Dan Mullen’s momentum at Florida seems to have waned. After 21 wins through his first two seasons in Gainesville, the Gators slipped to 8-4 a year ago (granted, with an SEC East title), and are off to a 4-4 start this season.
Florida gave Alabama a real scare on Sept. 18, falling 31-29 to Nick Saban’s Crimson Tide. The team rebounded to beat Tennessee, but has losses to Kentucky, LSU, and Georgia in the last four weeks. The No. 1-ranked Dawgs bludgeoned the Gators 34-7, leading to discourse comparing Mullen’s recruiting efforts to those of Kirby Smart.
“We’re in the season now. We’ll do recruiting after the season – when it gets to recruiting time we can talk about recruiting,” Mullen said, when asked about classes that are lagging behind their rivals’. It’s fairly clear he meant that he doesn’t intend to talk recruiting with the media until after the season, but when compared to Kirby Smart’s admission about the role of coaching vs. talent in college football, it still sticks out.
During an appearance on SiriusXM, former college coach Rick Neuheisel said that he believes Mullen is “tired” of being at Florida, and floated a pretty interesting idea: if he gets a shot at the NFL, he might take it.
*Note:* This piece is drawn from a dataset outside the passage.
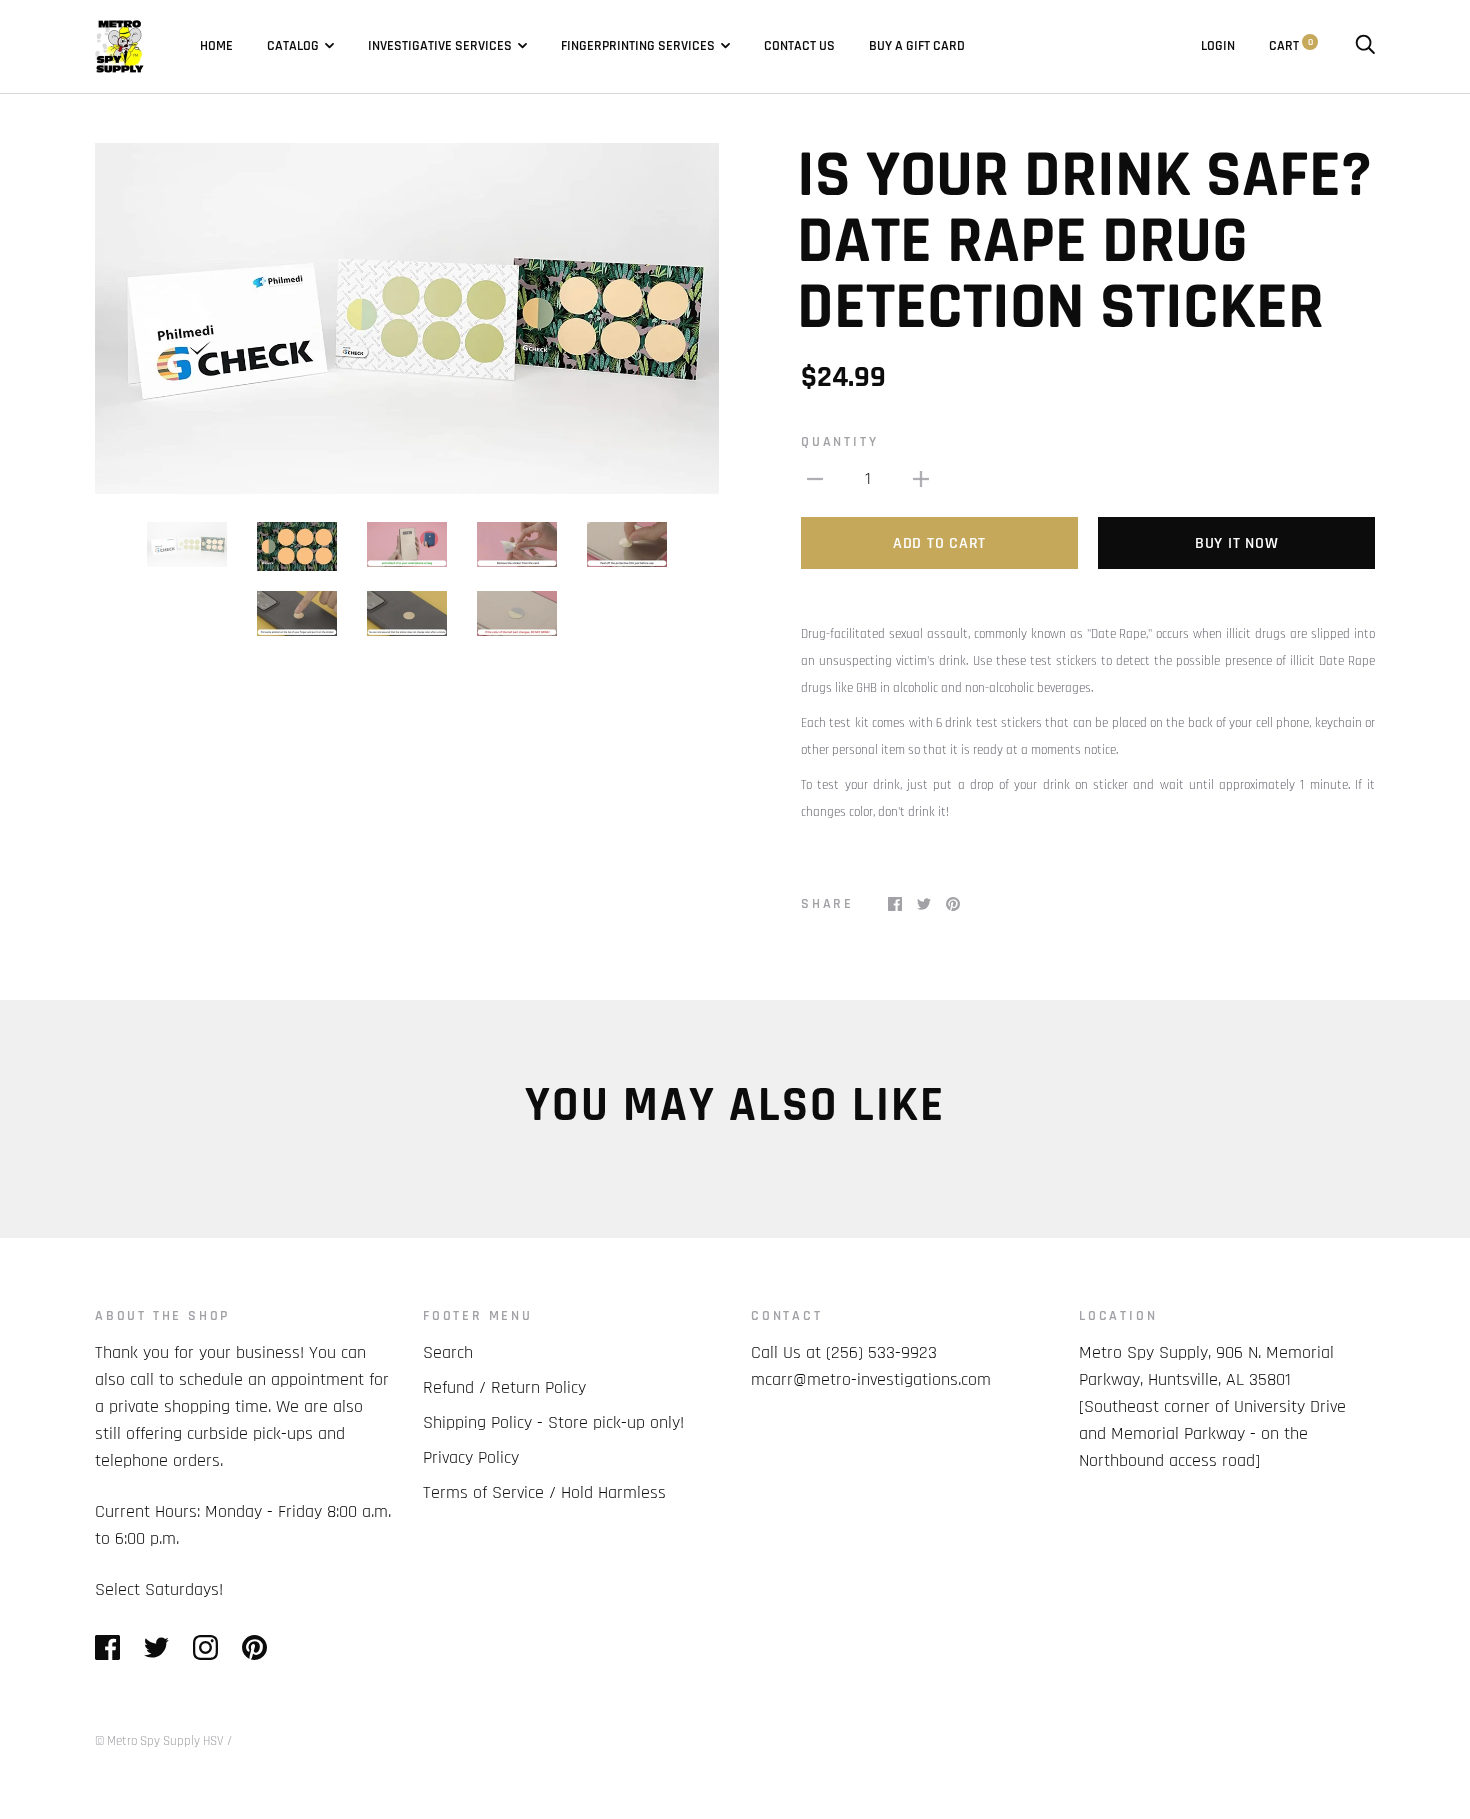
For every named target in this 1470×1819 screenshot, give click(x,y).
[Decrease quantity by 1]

It’s hard to see Mullen landing an NFL head coaching job off of a disappointing year at Florida, but after Kliff Kingsbury, anything is possible.
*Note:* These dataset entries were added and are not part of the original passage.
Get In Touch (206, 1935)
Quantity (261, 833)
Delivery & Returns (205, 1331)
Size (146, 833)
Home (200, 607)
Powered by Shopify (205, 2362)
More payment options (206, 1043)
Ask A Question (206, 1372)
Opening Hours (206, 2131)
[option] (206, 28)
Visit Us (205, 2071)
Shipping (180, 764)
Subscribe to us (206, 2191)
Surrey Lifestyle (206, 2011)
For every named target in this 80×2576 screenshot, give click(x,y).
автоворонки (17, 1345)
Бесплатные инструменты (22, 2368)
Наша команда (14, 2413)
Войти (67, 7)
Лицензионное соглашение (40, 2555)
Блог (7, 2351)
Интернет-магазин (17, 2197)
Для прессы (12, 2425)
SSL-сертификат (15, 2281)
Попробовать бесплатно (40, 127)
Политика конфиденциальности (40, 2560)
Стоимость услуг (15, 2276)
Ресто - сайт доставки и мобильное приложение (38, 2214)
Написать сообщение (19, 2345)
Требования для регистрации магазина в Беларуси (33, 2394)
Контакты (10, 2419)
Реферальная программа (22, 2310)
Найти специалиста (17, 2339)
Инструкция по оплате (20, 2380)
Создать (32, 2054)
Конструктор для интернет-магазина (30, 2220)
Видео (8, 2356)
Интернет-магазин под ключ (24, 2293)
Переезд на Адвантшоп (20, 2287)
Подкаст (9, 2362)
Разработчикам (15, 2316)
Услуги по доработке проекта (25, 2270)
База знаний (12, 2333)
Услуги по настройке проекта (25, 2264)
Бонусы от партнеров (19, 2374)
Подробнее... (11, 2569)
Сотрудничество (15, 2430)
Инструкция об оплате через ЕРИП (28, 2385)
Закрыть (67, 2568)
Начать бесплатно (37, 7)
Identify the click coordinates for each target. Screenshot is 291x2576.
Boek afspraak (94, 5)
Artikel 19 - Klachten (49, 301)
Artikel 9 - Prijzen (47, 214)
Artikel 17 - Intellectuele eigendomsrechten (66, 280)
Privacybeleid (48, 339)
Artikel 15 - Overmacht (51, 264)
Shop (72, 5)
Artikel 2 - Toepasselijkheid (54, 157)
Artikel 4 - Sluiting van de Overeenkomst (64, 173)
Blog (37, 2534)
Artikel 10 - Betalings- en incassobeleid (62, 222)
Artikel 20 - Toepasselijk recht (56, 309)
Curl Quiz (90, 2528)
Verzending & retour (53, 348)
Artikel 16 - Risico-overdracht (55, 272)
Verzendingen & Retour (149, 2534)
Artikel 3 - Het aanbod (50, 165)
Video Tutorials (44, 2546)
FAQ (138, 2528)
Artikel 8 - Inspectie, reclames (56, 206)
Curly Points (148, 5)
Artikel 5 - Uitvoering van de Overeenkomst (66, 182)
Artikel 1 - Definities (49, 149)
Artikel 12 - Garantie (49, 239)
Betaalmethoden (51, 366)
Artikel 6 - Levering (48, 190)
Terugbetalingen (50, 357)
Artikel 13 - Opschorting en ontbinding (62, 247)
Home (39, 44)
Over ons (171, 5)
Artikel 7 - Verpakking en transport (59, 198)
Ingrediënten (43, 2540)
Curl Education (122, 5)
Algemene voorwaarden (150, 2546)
Rick Neuheisel on @SXMCollege about Florida’s Dan Mullen: “I know Dan & like him & respect him: if he gets an NFL chance I think he’ll take it. I think he’s tired of this (at Florida)”
— Brett McMurphy (@Brett_McMurphy) November 4, 2021
Dan Mullen certainly wouldn’t be the first coach to burn out on the grind that is college football, with its year-round recruiting calendar and immense pressure. NFL coaches still put in crazy hours, but they don’t have to worry as much about personnel, or flying across the country during the week to woo high school stars.
His entire career has been at the college level, though, which would make it interesting to make a jump. Mullen was the head coach at Mississippi State for nearly a decade before taking over at Florida, where he previously served as offensive coordinator under Urban Meyer. His resume also includes stops at Utah and Bowling Green on Meyer staffs, as well as Notre Dame, Syracuse, Columbia, and Wagner.